In the long buildup and painful conclusion of the United States election of 2016, it has been hard to avoid the turmoil it has brought forth. I reflect that the anguish and torment of samsara is cyclic. By definition our samsaric existence is that we go around in circles with our repetitive storylines which grow in intensity.
We feed on that intensity.
Everyone has been driving hard to make sure things go their way. So invested, people have experienced tremendous agitation because of the upheavals of the political drama. They have been hooked. Clearly, having compassion for those so deeply distressed has been a call to action.
Yet I think we could go further. How do we get unhooked? How do we get out of the maelstrom? Come back to more equanimity? See things differently? Do we have a choice?
Early on, I saw that life goes on. When I was about 12 years old there was a military coup in Turkey. My family was living in Ankara, directly across the street from a military barracks. Newsweek magazine reported it with great drama stating that there was a bloodbath in the streets and chaos reigned. In my diary that day I wrote that I cleaned my room and walked to my friend’s house. This little anecdote still rings true for me. It is possible to create our own reality no matter what the external circumstances. So yes, life goes on.

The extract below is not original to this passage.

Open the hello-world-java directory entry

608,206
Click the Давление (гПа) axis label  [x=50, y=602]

There are levels of reality that we can touch into. At the manifest phenomenal level of conditioned existence we are in a world of dualism: there is clearly the appearance of this and that, me and them. We make distinctions. We build a fortress of me, myself and I that we hold dear, only include those of like mind and defend ourselves against others.
We become totally convinced that this is the way things are: my version rules. So it becomes one person against another, this Party against another Party, this set of opinions against another set of opinions. It is a very divisive black and white world. Blame takes over, but it is like quicksand. It’s totally unproductive. It goes nowhere.

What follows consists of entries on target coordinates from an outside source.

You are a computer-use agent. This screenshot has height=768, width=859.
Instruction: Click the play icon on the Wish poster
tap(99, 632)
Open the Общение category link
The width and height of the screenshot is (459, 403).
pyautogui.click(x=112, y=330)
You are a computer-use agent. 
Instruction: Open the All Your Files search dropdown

At another level—much more subtle—we can see everything as energy, as science also claims. The teachings on mandala of Tibetan Buddhism point to this. The definition of mandala is the totality and interconnectedness of everything in dynamic play. What we fail to realize is that energy has its own intelligence and process. There is a certain inevitability and predictability to that process.

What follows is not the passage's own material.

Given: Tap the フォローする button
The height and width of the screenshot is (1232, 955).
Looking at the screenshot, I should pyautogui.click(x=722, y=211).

Energy has a synergistic logic. If we step back from our position, liberal or conservative, we see that the pendulum is more like a pulse, the heart beat of phenomenon: pulsing between expansion and contraction, rational and emotional and so forth. Is that not what we are seeing in our world? That we all played a part? Everyone is guilty—in some way contributed to the situation—and no one is to blame.
There is yet another level to reality that we can only really access through meditation. This ephemeral world is both existent and nonexistent. Nonexistent means that it is free of the reference points of subjective and objective reality. It is open, vast, undifferentiated. It is unconditionally and fundamentally basically good. It brings a sense of peace. Most importantly, it is free of fixation, what causes suffering. In this ultimate reality there is non-thought, non-action. We hold still, see with big mind and do nothing. We don’t try to figure it out. We don’t act. We choose to stay open.
When Chogyam Trungpa Rinpoche was fleeing Tibet as a 19-year-old leading a party of 300 people, chased by the Communists, over the Himalayas in winter, at one point he stopped. He was confused as to what mountain pass they should take. He meditated in a hidden valley for a month. This is a radical demonstration of what to do when in doubt, when there is confusion.
Arousing compassion at this time for the suffering of everyone is vital. But we must remember that compassion ultimately comes from big mind. It is unbiased. When compassion comes from a self-referencing self it becomes “my compassion” and so remains in duality. “I am the compassionate one.” This is the one-up stance of ego.
I have struggled, like many, with an intense disgust for Donald Trump and his followers. Yet taking this big view, recently one morning I found myself practicing compassion for him. I actually could not believe I was doing it. I did not think I could open that much.
I have also been reflecting on measuring success. From my book, Natural Brilliance:
“When our objectives come from a deeper place, we measure our success in a different way. Acting in accord with our inner values gives us success that is unconditional because it is based on our free will. This success is ultimately more rewarding: it generates an inner peace and happiness that transcends external factors. Even if the external results are not what we want, we know we have acted with integrity. We can feel disappointed and successful at the same time. We can dissolve the dichotomy between success and integrity; we can act effectively without compromising our principles. As Alice Walker said, ‘Success is truly an inside job…It is within the reach of almost everyone.’”
I feel that the success we can find in this election process is that it has forced people to look more deeply.